Lastly, we investigate the “digital jigsaw puzzle pattern” artefact discoverd for class “jigsaw puzzle”, which appears in multiple variants. Each variant, however, is expressed with almost complete and pixelidentical consistency. We therefore select one variant of the artefact and add it as a mask to all training samples of the unHansing training subset B extracted from the ImageNet corpus. Here again, we can observe that the model forgets the association between this particular pattern and the class label “jigsaw pattern”: In Figure 14, positive relevance completely disappears from the digital jigsaw pattern during unHansing, such that the feature is not used anymore for predicing “jigsaw”. What prevails, however, is a strongly negative relevance map on the fornicating ladybug pair of ladybugs, indicating the model’s reasoning that the insects’ presence speaks against class “jigsaw” (and rather for a competing network output).
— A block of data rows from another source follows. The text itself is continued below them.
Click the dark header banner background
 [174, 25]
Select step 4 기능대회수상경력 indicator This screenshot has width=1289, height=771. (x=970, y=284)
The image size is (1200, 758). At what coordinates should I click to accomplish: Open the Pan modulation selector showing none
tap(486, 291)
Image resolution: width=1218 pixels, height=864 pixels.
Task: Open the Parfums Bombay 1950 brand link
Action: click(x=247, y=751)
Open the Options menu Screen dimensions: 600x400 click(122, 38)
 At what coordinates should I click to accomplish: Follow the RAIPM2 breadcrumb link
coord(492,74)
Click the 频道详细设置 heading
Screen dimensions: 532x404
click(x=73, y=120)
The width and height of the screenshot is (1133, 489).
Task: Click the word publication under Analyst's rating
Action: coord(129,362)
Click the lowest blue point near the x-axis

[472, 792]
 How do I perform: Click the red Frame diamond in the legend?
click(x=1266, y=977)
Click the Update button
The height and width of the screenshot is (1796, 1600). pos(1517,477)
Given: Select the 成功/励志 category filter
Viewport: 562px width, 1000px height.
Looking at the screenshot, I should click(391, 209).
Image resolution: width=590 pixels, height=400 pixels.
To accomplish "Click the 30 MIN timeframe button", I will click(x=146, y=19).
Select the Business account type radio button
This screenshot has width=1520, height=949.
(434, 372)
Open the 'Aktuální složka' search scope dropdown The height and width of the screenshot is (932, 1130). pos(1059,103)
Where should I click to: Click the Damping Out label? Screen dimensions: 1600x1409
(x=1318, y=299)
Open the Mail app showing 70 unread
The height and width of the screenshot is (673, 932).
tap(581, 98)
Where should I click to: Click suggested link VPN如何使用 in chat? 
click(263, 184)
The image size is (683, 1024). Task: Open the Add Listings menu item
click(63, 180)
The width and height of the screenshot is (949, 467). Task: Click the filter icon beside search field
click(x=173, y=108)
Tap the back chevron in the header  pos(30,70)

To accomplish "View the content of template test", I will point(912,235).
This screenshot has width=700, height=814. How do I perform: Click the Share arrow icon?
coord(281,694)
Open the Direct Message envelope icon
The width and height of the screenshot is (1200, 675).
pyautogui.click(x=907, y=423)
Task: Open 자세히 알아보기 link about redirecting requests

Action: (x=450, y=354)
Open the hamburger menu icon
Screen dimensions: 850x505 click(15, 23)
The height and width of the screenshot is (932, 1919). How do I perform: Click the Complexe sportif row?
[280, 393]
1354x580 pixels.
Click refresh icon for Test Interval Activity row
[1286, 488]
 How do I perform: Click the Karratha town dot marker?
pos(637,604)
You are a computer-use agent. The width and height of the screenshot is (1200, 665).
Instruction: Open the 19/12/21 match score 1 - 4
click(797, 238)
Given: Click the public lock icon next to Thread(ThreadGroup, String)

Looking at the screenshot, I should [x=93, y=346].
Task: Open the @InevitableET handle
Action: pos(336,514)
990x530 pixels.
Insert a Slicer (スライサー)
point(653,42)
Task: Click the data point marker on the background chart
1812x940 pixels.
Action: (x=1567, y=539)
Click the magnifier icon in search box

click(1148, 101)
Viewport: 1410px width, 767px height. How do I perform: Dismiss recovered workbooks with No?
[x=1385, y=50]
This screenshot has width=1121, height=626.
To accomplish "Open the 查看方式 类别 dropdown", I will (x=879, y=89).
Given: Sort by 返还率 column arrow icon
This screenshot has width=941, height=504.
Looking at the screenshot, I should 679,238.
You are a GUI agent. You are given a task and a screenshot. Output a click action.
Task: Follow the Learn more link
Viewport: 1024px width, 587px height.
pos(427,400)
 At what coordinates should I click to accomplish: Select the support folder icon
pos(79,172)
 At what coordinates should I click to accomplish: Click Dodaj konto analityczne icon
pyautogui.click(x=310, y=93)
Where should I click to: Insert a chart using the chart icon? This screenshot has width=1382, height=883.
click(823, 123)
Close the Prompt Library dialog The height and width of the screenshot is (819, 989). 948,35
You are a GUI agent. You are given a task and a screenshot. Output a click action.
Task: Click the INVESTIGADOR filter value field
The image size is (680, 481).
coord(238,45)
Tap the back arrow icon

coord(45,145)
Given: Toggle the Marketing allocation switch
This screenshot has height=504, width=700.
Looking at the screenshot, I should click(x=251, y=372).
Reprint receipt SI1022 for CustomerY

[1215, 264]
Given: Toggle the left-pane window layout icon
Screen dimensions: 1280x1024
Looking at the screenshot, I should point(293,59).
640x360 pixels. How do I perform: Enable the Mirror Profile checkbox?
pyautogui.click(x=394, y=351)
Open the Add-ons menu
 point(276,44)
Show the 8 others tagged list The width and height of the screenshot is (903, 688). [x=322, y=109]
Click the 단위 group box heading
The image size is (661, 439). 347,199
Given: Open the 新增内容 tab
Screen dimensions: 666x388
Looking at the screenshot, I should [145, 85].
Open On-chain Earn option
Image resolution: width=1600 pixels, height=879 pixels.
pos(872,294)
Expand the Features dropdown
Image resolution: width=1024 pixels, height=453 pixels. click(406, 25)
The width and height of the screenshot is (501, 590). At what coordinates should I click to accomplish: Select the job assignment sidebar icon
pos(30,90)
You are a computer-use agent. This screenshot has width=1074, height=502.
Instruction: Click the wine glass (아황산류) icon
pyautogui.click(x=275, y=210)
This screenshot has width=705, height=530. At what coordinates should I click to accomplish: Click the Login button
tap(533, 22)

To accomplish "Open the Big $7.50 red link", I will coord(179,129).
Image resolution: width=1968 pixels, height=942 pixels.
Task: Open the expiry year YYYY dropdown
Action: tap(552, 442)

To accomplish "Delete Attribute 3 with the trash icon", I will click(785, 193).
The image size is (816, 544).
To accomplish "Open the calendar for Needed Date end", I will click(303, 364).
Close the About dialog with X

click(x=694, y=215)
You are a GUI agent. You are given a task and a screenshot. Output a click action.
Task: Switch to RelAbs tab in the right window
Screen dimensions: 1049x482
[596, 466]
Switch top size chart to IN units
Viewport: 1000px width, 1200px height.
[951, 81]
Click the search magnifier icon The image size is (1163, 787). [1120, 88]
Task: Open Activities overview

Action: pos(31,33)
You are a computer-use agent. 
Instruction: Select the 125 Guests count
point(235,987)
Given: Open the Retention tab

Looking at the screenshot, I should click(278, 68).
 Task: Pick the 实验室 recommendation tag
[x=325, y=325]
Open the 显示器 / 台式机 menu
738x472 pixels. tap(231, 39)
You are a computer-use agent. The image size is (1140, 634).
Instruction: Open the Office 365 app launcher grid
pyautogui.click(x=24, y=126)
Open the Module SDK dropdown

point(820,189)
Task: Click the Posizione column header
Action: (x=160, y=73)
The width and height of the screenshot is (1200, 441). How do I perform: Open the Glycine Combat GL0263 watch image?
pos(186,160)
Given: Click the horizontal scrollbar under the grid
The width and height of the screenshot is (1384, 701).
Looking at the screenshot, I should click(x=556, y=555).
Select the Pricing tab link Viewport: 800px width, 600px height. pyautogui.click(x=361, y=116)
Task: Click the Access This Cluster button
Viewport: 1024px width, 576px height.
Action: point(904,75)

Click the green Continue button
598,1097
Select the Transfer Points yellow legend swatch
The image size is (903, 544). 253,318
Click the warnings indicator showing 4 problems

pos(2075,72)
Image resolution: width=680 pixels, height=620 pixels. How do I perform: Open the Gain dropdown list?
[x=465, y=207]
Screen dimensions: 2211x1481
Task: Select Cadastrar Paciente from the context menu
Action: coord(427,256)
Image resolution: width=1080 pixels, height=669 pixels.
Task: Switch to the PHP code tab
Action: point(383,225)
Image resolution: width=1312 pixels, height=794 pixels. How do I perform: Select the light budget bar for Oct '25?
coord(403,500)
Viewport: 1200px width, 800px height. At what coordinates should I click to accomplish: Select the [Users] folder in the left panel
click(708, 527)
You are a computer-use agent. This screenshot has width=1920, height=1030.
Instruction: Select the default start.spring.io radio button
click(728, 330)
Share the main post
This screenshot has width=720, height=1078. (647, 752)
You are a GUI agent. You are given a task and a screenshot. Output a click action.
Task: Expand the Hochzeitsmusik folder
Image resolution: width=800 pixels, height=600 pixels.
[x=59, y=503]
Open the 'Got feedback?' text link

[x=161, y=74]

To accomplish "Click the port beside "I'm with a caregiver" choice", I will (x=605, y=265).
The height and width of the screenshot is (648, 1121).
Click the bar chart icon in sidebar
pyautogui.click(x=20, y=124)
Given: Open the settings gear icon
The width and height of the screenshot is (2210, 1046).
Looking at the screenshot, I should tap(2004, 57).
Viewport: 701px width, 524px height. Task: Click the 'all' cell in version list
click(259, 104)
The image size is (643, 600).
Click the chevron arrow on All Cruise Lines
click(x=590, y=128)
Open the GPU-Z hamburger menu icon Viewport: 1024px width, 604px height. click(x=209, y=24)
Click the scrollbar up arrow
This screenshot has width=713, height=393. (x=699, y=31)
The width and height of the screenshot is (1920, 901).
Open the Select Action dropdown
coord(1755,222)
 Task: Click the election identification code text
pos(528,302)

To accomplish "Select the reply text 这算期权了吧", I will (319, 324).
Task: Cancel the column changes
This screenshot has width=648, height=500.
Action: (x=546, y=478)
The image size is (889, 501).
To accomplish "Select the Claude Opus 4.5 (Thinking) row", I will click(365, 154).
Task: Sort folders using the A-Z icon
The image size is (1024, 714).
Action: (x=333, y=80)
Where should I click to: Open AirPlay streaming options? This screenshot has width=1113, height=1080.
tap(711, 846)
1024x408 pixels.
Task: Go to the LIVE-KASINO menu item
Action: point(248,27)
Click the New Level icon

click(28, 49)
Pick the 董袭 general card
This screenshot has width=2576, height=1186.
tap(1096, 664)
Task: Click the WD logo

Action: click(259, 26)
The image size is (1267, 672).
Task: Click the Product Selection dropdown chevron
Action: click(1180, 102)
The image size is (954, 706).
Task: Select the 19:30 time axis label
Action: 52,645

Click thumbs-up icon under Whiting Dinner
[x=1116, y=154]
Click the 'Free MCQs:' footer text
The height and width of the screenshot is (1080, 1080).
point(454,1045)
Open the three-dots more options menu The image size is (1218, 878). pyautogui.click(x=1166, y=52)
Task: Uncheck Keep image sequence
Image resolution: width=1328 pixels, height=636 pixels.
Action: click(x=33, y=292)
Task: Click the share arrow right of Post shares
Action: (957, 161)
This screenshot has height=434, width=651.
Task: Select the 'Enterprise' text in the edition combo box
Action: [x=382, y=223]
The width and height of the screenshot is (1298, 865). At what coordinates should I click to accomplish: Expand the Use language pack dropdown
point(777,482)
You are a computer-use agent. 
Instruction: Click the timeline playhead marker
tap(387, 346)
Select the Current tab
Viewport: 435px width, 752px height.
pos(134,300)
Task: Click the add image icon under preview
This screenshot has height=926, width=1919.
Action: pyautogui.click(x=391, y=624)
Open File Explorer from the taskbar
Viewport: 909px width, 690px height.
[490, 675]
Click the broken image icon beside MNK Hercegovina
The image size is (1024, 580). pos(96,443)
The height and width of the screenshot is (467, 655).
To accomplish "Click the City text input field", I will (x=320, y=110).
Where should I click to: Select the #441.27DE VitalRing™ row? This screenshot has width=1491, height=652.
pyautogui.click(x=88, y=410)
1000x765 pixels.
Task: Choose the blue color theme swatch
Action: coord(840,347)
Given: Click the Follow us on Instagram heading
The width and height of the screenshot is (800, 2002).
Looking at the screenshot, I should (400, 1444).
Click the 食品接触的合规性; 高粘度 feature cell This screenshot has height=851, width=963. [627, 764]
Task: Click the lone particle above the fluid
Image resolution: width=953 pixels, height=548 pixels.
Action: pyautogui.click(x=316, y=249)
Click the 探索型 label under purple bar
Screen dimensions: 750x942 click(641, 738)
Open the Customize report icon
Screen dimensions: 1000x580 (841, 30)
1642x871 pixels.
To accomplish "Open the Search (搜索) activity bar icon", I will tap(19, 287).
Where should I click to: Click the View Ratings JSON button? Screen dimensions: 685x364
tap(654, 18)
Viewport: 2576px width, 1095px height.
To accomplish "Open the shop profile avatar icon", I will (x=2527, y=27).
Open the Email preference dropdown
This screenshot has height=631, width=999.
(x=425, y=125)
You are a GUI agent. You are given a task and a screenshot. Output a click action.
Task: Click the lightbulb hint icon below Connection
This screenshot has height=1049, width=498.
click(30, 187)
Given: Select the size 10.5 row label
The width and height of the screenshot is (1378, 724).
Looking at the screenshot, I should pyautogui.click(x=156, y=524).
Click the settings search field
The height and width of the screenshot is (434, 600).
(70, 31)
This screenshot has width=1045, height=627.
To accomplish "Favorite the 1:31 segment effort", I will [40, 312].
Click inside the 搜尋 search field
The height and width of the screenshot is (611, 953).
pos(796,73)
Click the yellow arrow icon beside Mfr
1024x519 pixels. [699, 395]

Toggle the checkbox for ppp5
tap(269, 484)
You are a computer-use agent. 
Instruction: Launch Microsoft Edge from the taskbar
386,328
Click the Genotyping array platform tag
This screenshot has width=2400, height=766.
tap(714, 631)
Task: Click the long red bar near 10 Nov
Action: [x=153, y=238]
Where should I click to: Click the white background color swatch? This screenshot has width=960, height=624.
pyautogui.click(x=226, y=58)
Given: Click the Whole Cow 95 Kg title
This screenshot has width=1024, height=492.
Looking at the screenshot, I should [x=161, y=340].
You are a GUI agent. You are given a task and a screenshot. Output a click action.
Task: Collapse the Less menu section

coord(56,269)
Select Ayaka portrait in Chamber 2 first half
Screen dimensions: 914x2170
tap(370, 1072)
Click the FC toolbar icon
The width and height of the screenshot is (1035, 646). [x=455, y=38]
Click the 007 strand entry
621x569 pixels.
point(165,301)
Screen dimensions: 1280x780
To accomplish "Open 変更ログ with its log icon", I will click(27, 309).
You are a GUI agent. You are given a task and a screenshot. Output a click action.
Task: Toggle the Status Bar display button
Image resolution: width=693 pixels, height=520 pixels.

The effect of forgetting this consistently expressed yet very large artefactual feature has an understandably catastrophic effect to the model’s capability to predict the original ImageNet label for affected samples (c.f. Table 4).
We conclude that while according to our experiments precisely applying brain damage to a pretrained neural network model is definitely possible, its execution may in some cases — at least while through manipulation of the training data in pixel space — be nontrivial.